Govindasamy not only took the life of five, but also spoiled the life of three more people.

from:  Rajesh A Nair
Posted on: Oct 28, 2011 at 12:19 IST

Actually this Govindasamy could have been hanged during 1984 itself, till date he is alive. How he got married and having 2 children when he is in prison? that lady Easwari has no sense at all to have married a clean murderer. Irrespective of these 3, he should be hanged at least now, not later than this. How terribly he murdered a family without sympathy - the government and Court should not show sympathy towards this creature. He killed the family abruptly for after all money and asset, he must be punished with death sentence. No other go. The Court should not have stayed this in the previous petition. ofcourse they can finalise this now, after 26 years of his murdering those 5 persons whole family.

from:  srinivasan.indumathi
Posted on: Oct 28, 2011 at 12:09 IST

This is heartrending. Though the convict definitely deserves hanging the delay in the execution is perplexing even after the rejection of the mercy petition several years ago. The mockery of unexplained WAIT after the rejection of the mercy petition in several cases of postponed hangings is not explained by the authorities. Either the Death Penalty should be abolished or the execution should be completed after the mercy petition is rejected. The convict should not DIE EVERY DAY.

S Mani
Muscat

from:  S Mani
Posted on: Oct 28, 2011 at 11:01 IST

If there is a moral of this story it would be 'Justice delayed is justice denied'. It starts with a crime that has been without doubt committed, the legal luminaries in our system had concluded that it deserved the maximum punishment, but then the story seems to lose its way.The focus seems to move onto how the punishment can be avoided.In the period that the culprit awaits his waterloo he marries an innocent begets two children and permanently puts the newly acquired family into a life of turmoil which might even prod the children into a life of crime.In other words the society consisting of 'hopefully' a majority of people intending to living honourable lives has to witness such stories which seems to tell us, the bigger the crime the lesser the chances of getting the punishment it truly deserved.Those in our midst with latent criminal intentions do not get any disincentives to avoid a path of crime.In the distorted minds of the criminal avoiding the punishment would be like a reward.

from:  P.Sukumar
Posted on: Oct 28, 2011 at 10:11 IST

All this is wasting tax payers' money and good judicial time and also of the government servants and the Governor's office, who could have used the much wanted time to accomplish other urgent and serious matters that warrants their services; needless to say it must needs, India must scrap capital punishment for good. Procrastination is the thief of time and the Indian judicial system in an exemplary to this figurative.

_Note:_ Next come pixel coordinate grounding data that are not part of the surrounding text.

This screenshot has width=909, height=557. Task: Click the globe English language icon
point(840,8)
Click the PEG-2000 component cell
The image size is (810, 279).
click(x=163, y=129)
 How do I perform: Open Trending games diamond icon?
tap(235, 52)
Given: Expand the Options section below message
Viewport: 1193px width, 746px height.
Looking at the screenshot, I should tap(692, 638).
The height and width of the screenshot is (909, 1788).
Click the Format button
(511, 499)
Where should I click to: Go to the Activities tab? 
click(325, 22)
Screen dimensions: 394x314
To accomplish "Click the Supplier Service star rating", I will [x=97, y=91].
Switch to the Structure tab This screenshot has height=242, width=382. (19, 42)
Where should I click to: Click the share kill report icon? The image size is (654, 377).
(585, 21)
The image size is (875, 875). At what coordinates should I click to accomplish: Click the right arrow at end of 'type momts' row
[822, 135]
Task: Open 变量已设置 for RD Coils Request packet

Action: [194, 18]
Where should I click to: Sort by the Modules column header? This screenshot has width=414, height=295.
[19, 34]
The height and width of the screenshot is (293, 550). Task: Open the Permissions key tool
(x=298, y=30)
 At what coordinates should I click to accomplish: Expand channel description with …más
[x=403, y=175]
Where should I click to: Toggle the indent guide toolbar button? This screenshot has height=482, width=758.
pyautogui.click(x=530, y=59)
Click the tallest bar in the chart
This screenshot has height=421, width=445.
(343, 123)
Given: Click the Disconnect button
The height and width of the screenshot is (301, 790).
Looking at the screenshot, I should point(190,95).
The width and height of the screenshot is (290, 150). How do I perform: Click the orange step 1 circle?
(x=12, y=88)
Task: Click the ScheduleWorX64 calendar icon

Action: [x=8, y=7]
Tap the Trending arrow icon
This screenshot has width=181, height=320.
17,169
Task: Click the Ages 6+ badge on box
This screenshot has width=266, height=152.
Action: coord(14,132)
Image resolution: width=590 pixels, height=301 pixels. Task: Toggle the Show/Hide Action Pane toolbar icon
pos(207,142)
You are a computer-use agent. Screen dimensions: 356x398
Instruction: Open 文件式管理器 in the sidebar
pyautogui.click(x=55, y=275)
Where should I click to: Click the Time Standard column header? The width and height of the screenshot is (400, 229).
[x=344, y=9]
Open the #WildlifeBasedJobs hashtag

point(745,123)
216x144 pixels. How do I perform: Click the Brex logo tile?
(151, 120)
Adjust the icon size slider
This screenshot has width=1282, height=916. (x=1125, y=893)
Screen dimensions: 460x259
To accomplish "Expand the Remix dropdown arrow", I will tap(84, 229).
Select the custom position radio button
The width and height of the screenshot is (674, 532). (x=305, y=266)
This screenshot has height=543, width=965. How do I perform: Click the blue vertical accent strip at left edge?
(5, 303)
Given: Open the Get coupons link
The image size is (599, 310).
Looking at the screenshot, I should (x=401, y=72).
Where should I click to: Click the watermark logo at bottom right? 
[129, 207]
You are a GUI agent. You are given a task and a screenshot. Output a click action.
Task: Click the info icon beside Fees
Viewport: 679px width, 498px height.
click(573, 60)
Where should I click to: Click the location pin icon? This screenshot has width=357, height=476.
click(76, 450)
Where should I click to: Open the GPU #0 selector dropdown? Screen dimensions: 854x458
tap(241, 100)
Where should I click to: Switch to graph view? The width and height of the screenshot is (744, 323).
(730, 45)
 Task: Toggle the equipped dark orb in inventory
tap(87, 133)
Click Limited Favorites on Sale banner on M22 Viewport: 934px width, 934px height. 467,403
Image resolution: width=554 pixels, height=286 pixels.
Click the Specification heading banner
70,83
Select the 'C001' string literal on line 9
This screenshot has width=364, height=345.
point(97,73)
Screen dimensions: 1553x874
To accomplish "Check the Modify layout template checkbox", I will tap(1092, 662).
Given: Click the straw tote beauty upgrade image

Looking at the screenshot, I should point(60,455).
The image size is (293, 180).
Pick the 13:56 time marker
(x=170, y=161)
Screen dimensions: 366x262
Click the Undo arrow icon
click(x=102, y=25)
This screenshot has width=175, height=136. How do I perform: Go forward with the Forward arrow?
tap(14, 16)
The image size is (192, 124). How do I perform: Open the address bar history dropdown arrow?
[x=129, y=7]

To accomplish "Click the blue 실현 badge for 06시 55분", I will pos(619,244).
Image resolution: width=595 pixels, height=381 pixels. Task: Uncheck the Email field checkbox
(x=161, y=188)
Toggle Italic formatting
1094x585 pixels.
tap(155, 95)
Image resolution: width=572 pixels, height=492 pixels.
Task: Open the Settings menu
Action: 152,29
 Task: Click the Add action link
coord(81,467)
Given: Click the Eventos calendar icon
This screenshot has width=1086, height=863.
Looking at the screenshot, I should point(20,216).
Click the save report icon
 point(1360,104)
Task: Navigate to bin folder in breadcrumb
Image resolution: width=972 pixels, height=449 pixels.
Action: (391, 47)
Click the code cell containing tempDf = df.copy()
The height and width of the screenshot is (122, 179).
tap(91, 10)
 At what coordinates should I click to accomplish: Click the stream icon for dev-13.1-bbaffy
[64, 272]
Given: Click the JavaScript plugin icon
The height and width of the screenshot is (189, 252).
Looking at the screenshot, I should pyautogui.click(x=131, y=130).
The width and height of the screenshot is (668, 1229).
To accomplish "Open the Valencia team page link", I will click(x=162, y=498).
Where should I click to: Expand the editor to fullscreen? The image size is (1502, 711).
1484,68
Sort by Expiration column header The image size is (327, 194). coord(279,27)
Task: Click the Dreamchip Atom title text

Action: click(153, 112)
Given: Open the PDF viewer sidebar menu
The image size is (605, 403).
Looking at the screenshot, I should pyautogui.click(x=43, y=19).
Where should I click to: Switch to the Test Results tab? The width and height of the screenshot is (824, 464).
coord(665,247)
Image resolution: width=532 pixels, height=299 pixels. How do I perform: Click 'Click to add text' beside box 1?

from:  Richard Kamalanathan
Posted on: Oct 28, 2011 at 09:25 IST

I don't know why The Hindu, known for its no-nonsense news reporting
and quality, is trying to reopen the healed wound by publishing such
stories which recall the hatred and animosity between the families of
the victims and the convicts. In my opinion such stories serve no
purpose except highlighting the government's attitude in taking
important decisions on mercy plea, death sentences etc. The Hindu will
do a great service to the readers if it stops publishing such stories
and instead take up other human interest stories or social issues.

from:  janakiraman
Posted on: Oct 28, 2011 at 05:08 IST

Life is most precious gift bestowed on us. Both lives of victims and the murderer are invaluable. The solution I would think of is - avoid crimes by reforming ourselves, raising kids with moral values; become less materialistic, less greedy, spiritual; living in the moment, helping others; knowing and following law; respect elders; practice meditation an hour every day for lifetime, practice yoga everyday.